'''

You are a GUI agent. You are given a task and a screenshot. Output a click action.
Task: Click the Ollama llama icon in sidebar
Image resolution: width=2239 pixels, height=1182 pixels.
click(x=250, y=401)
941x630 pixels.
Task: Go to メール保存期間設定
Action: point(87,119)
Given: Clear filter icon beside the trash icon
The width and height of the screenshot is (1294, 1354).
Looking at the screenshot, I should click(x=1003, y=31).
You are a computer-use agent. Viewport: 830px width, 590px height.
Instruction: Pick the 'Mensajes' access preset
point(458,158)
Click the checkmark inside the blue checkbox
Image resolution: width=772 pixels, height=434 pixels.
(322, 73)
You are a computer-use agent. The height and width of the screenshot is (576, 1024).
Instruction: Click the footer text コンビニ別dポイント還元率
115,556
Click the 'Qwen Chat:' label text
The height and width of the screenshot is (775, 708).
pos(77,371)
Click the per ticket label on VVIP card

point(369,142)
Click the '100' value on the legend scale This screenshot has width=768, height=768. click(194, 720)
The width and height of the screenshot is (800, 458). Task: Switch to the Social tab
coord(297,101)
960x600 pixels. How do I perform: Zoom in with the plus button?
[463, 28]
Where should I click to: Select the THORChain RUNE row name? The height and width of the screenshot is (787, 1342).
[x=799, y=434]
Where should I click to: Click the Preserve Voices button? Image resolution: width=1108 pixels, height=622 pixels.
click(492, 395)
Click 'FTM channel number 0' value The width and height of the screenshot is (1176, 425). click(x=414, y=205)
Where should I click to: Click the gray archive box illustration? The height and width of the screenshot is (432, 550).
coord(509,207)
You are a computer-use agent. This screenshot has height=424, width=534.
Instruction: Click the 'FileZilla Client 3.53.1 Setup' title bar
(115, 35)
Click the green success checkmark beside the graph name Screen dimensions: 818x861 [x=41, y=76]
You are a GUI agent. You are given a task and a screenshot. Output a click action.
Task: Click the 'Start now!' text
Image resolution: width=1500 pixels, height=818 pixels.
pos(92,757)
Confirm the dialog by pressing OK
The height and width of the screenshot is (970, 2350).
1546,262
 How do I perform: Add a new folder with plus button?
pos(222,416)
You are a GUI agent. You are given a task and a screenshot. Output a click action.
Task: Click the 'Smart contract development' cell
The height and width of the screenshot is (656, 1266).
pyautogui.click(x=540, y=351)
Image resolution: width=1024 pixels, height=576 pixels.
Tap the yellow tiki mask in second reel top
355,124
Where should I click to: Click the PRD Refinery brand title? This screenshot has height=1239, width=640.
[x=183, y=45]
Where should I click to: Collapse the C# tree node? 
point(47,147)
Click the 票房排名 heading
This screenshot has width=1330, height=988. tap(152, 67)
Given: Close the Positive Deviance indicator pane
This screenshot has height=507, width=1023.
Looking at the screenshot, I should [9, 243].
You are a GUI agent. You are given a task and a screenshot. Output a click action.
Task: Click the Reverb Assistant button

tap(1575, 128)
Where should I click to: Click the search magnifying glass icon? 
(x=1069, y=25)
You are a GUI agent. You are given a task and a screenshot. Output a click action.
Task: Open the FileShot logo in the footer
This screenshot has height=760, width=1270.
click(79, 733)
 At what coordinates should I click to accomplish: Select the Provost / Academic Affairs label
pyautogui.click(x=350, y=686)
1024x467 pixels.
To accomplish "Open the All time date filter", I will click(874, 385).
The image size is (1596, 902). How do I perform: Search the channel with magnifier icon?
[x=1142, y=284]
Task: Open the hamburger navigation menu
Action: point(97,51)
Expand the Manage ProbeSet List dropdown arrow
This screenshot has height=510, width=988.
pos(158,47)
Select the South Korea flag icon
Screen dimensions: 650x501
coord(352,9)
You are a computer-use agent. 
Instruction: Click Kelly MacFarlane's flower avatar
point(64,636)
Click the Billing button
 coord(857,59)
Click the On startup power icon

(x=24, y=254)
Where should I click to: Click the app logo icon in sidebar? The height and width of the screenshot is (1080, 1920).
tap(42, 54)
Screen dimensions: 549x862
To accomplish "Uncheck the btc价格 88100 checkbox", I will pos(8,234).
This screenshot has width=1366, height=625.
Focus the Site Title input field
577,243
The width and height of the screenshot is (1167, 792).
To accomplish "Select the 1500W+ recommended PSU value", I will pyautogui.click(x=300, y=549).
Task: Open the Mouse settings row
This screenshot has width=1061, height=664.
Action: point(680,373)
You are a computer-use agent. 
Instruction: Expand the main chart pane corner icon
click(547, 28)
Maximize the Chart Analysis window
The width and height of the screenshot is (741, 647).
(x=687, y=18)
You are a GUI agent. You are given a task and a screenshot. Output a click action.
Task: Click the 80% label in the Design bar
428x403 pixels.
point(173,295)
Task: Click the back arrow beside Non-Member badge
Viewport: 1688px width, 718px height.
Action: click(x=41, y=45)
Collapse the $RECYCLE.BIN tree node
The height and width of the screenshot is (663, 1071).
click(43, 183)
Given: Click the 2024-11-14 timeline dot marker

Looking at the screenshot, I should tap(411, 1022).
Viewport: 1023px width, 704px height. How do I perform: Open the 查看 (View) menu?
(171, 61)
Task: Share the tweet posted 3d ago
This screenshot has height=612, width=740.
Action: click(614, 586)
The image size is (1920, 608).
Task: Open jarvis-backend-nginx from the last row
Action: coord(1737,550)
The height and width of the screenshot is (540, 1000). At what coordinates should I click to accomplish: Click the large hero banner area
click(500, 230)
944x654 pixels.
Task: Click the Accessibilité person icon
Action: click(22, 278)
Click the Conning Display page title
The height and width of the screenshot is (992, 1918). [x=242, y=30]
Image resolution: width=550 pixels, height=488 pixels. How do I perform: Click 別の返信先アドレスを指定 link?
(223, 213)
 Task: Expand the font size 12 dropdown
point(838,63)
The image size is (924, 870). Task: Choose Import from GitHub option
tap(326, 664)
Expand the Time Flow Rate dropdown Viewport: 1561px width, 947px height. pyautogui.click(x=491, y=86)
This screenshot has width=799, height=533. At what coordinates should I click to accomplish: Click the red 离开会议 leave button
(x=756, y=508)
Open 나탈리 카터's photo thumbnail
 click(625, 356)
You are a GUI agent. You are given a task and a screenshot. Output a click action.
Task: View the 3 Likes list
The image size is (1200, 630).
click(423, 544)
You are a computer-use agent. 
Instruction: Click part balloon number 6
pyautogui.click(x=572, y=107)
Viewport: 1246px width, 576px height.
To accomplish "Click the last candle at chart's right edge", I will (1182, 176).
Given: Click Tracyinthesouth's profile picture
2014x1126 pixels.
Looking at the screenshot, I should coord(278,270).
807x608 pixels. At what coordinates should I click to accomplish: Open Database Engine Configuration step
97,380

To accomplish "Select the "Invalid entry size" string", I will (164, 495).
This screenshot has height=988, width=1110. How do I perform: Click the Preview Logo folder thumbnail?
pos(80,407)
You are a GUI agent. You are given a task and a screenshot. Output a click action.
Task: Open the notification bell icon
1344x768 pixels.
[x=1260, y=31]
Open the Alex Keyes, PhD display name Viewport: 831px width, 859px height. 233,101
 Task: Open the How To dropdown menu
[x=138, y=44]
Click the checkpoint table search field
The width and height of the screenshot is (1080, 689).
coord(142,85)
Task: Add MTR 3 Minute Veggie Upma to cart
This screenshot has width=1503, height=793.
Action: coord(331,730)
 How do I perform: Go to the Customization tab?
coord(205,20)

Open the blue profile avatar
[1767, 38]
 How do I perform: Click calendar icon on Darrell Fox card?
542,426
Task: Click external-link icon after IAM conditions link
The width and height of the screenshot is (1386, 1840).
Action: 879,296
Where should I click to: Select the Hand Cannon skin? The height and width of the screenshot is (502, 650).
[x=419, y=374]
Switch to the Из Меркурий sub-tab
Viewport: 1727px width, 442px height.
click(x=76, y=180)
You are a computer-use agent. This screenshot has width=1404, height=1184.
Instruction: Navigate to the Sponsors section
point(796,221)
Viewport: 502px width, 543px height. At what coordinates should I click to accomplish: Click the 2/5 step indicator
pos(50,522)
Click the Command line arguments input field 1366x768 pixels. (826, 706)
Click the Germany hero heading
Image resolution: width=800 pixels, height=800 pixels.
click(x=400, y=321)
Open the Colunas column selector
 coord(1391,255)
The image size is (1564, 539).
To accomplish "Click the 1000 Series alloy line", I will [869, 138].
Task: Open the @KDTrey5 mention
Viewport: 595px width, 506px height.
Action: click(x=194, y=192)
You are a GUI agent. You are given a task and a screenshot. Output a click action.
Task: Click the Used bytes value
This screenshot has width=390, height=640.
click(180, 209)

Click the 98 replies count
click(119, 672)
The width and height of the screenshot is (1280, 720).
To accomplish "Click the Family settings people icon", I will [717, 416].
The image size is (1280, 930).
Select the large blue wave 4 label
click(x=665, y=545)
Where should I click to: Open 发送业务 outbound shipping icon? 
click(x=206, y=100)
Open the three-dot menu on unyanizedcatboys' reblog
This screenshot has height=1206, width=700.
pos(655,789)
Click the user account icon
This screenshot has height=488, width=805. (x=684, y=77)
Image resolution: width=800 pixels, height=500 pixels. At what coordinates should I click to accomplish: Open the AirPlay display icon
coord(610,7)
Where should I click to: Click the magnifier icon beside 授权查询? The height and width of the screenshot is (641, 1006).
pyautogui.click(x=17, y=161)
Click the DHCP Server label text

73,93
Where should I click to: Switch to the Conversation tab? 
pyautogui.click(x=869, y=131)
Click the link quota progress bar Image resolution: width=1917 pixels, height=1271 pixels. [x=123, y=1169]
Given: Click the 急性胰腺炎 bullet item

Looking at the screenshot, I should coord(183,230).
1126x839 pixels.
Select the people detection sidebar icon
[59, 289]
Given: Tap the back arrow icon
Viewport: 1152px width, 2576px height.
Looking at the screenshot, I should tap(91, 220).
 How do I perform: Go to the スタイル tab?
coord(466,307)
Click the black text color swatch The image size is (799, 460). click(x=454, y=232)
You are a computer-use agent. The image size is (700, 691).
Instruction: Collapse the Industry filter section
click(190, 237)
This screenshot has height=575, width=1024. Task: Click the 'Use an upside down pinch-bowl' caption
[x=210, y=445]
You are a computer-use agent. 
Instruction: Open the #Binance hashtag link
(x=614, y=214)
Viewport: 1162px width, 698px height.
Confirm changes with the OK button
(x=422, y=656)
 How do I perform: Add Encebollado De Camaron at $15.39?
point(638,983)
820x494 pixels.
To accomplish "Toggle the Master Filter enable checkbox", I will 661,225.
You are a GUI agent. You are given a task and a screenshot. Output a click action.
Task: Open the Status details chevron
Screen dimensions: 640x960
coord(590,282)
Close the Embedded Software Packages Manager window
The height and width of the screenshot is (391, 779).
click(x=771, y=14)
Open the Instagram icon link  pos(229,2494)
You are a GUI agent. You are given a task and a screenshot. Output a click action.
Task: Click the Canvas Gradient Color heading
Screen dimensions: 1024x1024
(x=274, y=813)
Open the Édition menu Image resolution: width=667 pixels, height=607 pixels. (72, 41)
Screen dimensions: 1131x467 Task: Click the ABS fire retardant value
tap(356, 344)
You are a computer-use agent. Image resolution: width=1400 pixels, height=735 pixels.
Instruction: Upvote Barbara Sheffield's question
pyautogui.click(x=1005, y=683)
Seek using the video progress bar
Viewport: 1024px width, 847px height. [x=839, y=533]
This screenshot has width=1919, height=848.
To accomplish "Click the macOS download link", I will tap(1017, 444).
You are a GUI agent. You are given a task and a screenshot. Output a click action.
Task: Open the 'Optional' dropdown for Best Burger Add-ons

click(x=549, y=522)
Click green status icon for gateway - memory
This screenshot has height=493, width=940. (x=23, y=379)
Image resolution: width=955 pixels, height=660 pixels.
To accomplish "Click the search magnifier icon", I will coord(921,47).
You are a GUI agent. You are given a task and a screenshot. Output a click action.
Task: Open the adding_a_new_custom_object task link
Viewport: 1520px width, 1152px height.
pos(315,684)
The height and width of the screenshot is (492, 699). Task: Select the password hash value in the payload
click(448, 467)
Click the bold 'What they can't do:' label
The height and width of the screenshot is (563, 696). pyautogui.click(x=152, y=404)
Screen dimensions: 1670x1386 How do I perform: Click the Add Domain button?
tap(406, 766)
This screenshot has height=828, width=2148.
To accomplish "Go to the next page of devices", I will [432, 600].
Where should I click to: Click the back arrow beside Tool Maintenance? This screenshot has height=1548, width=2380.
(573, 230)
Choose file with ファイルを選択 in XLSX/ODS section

'''

Try it: Respond with one number only: how many lines of the data contain "settings".

Written reply: 2